Alluvial Plots in R

22 Jan 2020

Alluvial plots, in the way that I’m using them here, are similar to a stacked bar plot, but look fancier and can be more aesthetically pleasing. They’re useful if you want to show how a set of variables change over time, or over a set of conditions. At each time point or category along an axis, the variables are arranged in decreasing order of value, so it’s easy to track how a variable changes with respect to the others in your data.

To make an alluvial plot, as per usual, we first need to load the required packages:

library(ggplot2)
library(ggalluvial)
library(reshape2)

Next, load your data into R as a data frame. In this case, OTUs/species are columns, samples are rows. In addition to the first column which contains the sample name, I have also added descriptor columns including “Origin”, “Day”, “Day_num”, and “Time”, preceding the OTUs/species columns. In the following code, substitute the name of your csv file for “your_data.csv”

bin = read.csv("your_data.csv", header = TRUE)

useful image

Now we need to convert the data from a “wide” format to a “long” format. The difference is explained in this tutorial. Below in the code, you will want to substitute the names of all your sample descriptor columns. Basically, all the columns that do not contain OTU/species abundance information.

bmm = melt(bin, id = c("Sample", "Origin", "Day", "Day_num", "Time"))

Choose your colours for the figure. The following colours are written in hex code, which is a way to represent colours in computer language. You can also choose from a range of colours that are built into R, but hex code will give you more flexibility. There are many colour scheme generators online that will also give you colours in hex code (i.e. https://coolors.co/app)

I have 8 species in this data, so I need 8 colours

colours = c("#418C6D", "#B11776","#F795A4", "#166BAF", "#F5D79E", "#AF794D", "#9C9CAF", "#1B1A54")
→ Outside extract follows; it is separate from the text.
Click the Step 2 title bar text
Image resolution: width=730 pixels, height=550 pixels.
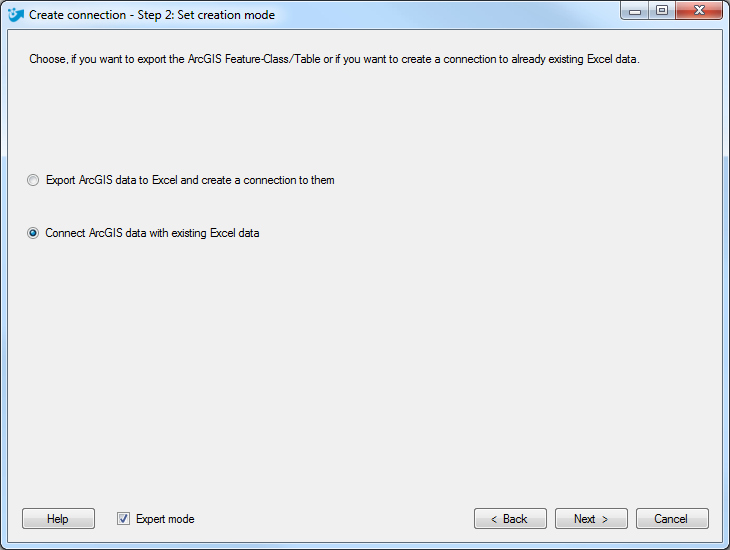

The next bit of code is a workaround to an R default. In R the levels of a variable are automatically arranged alphabetically. Thus, in this case, Day 10 would come before Day 2 alphabetically which doesn’t make chronological sense. The following code keeps the “Day” variable in the same order as the excel sheet. You can substitute all instances of “Day” in the code for all instances of any variable you want to keep in the same order as your original data.

bmm$Day <- factor(bmm$Day,levels=unique(bmm$Day))

The following code plots the alluvial figure. geom_alluvium specifies that we want to add the alluvium layer to the figure. The alluvium (plural: alluvia) is the “ribbon” that is linked across the multiple time points or conditions. In this case the alluvia will be the “variable” column, which contains the OTUs/species from the original data.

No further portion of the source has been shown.